Rewrite all of the material below, replacing every occurrence of "menu" with "dropdown" and leaving everything else unchanged.

• _Data for locating visible targets_
>>>
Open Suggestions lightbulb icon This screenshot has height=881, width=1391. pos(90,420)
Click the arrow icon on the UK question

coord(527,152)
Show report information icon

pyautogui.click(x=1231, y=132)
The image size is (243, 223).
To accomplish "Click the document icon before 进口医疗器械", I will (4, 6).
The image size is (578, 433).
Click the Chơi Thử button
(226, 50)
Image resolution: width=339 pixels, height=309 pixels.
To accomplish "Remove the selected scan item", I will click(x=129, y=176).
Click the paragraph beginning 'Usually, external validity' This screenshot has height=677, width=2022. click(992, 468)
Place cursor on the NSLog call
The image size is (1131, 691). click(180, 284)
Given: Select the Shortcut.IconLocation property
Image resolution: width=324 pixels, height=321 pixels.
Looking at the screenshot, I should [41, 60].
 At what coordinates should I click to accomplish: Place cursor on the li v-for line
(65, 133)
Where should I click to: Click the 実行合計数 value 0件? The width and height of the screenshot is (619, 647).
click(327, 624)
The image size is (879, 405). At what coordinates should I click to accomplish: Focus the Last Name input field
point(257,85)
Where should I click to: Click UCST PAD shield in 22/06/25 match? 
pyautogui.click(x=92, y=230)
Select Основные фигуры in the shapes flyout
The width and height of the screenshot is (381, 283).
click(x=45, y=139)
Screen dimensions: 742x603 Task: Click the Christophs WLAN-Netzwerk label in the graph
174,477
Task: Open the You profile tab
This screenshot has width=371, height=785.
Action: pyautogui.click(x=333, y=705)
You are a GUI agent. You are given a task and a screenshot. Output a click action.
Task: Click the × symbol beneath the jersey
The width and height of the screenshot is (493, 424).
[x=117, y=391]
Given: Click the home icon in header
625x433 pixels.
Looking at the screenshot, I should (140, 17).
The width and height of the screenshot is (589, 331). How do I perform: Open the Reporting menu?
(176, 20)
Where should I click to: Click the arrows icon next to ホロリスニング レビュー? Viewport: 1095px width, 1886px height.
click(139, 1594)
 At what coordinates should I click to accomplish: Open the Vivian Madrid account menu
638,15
<<<
• _FULL ANSWER_
Open Suggestions lightbulb icon This screenshot has height=881, width=1391. pos(90,420)
Click the arrow icon on the UK question

coord(527,152)
Show report information icon

pyautogui.click(x=1231, y=132)
The image size is (243, 223).
To accomplish "Click the document icon before 进口医疗器械", I will (4, 6).
The image size is (578, 433).
Click the Chơi Thử button
(226, 50)
Image resolution: width=339 pixels, height=309 pixels.
To accomplish "Remove the selected scan item", I will click(x=129, y=176).
Click the paragraph beginning 'Usually, external validity' This screenshot has height=677, width=2022. click(992, 468)
Place cursor on the NSLog call
The image size is (1131, 691). click(180, 284)
Given: Select the Shortcut.IconLocation property
Image resolution: width=324 pixels, height=321 pixels.
Looking at the screenshot, I should [41, 60].
 At what coordinates should I click to accomplish: Place cursor on the li v-for line
(65, 133)
Where should I click to: Click the 実行合計数 value 0件? The width and height of the screenshot is (619, 647).
click(327, 624)
The image size is (879, 405). At what coordinates should I click to accomplish: Focus the Last Name input field
point(257,85)
Where should I click to: Click UCST PAD shield in 22/06/25 match? 
pyautogui.click(x=92, y=230)
Select Основные фигуры in the shapes flyout
The width and height of the screenshot is (381, 283).
click(x=45, y=139)
Screen dimensions: 742x603 Task: Click the Christophs WLAN-Netzwerk label in the graph
174,477
Task: Open the You profile tab
This screenshot has width=371, height=785.
Action: pyautogui.click(x=333, y=705)
You are a GUI agent. You are given a task and a screenshot. Output a click action.
Task: Click the × symbol beneath the jersey
The width and height of the screenshot is (493, 424).
[x=117, y=391]
Given: Click the home icon in header
625x433 pixels.
Looking at the screenshot, I should (140, 17).
The width and height of the screenshot is (589, 331). How do I perform: Open the Reporting dropdown?
(176, 20)
Where should I click to: Click the arrows icon next to ホロリスニング レビュー? Viewport: 1095px width, 1886px height.
click(139, 1594)
 At what coordinates should I click to accomplish: Open the Vivian Madrid account dropdown
638,15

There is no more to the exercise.